[Start of section]

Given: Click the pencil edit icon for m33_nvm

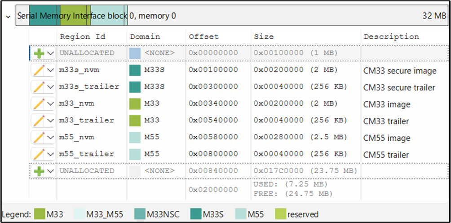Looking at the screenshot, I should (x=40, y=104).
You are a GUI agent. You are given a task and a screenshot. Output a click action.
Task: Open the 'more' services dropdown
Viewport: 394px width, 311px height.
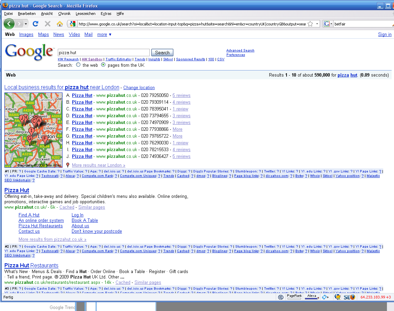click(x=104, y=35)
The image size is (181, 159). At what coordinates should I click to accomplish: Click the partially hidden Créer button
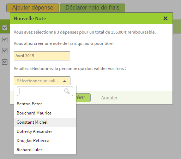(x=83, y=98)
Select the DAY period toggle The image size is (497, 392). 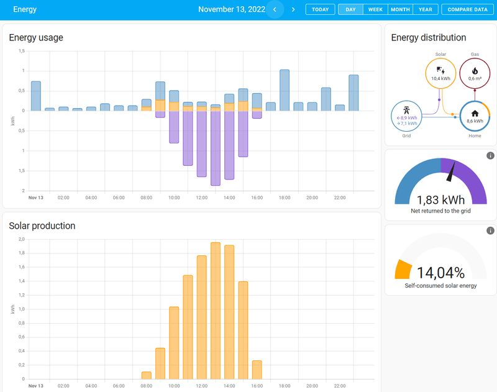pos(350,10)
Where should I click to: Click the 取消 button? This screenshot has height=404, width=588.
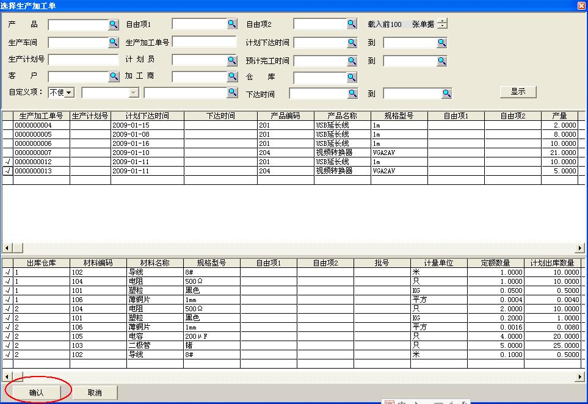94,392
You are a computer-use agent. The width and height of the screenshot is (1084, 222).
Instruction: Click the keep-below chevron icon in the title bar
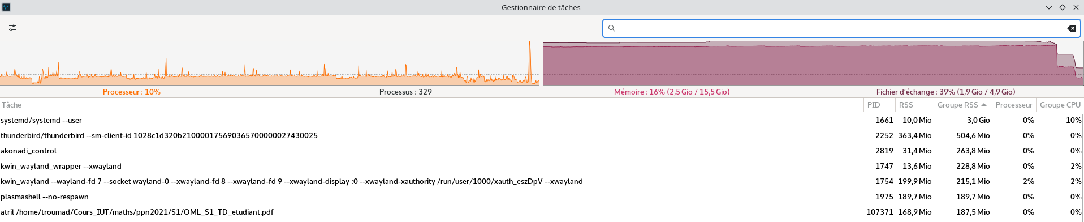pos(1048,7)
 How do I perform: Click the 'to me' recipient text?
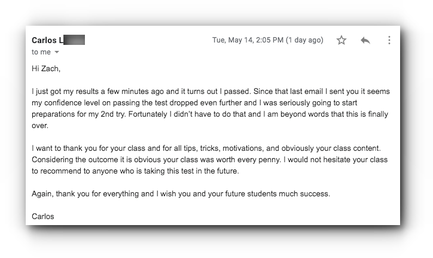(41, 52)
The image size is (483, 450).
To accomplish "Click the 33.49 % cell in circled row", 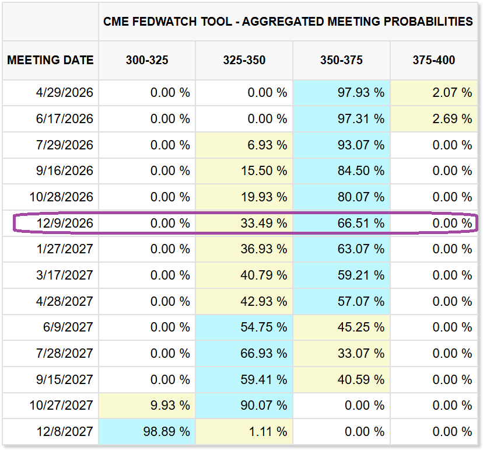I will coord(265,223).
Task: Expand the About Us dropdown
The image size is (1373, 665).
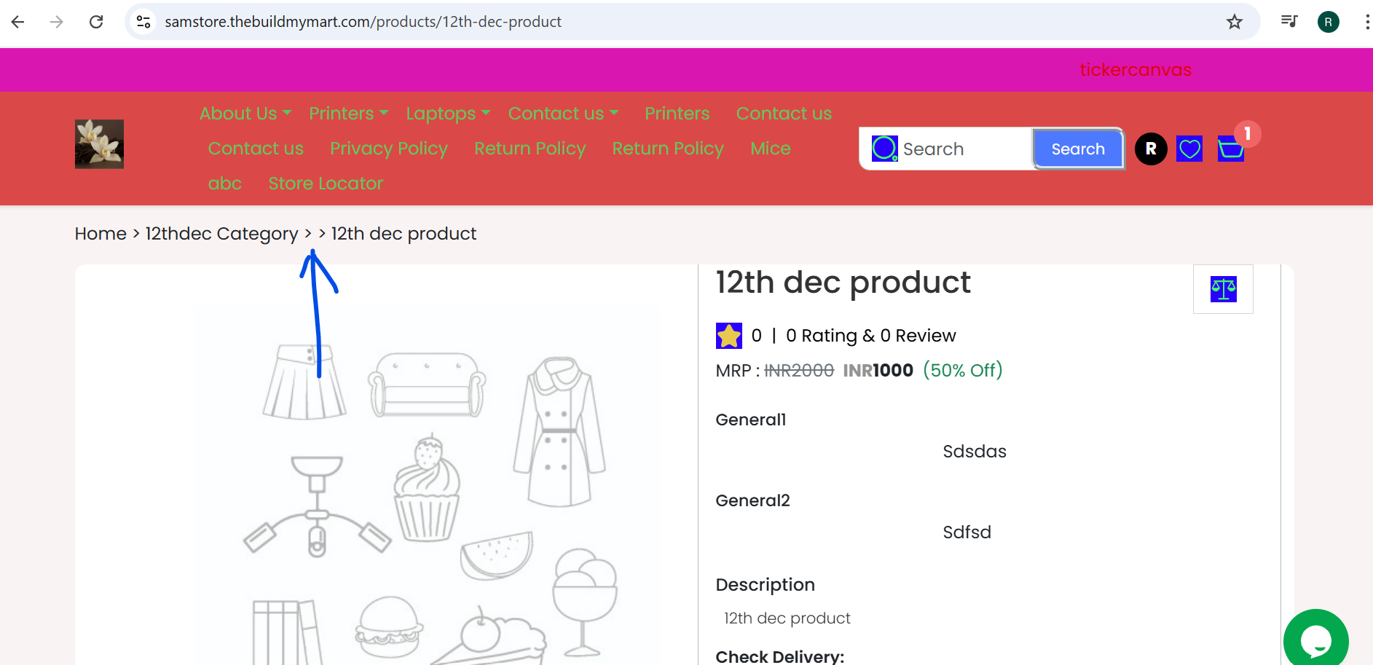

[End of section]
[Start of section]

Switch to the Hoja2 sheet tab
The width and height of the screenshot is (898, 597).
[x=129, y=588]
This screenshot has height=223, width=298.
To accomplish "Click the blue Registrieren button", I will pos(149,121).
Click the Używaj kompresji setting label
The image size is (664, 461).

[End of section]

Problem details:
Please make an exact copy of the lines above from the line with "Click the Używaj kompresji setting label" through the line with "The image size is (664, 461).", both ends included.

Task result:
Click the Używaj kompresji setting label
The image size is (664, 461).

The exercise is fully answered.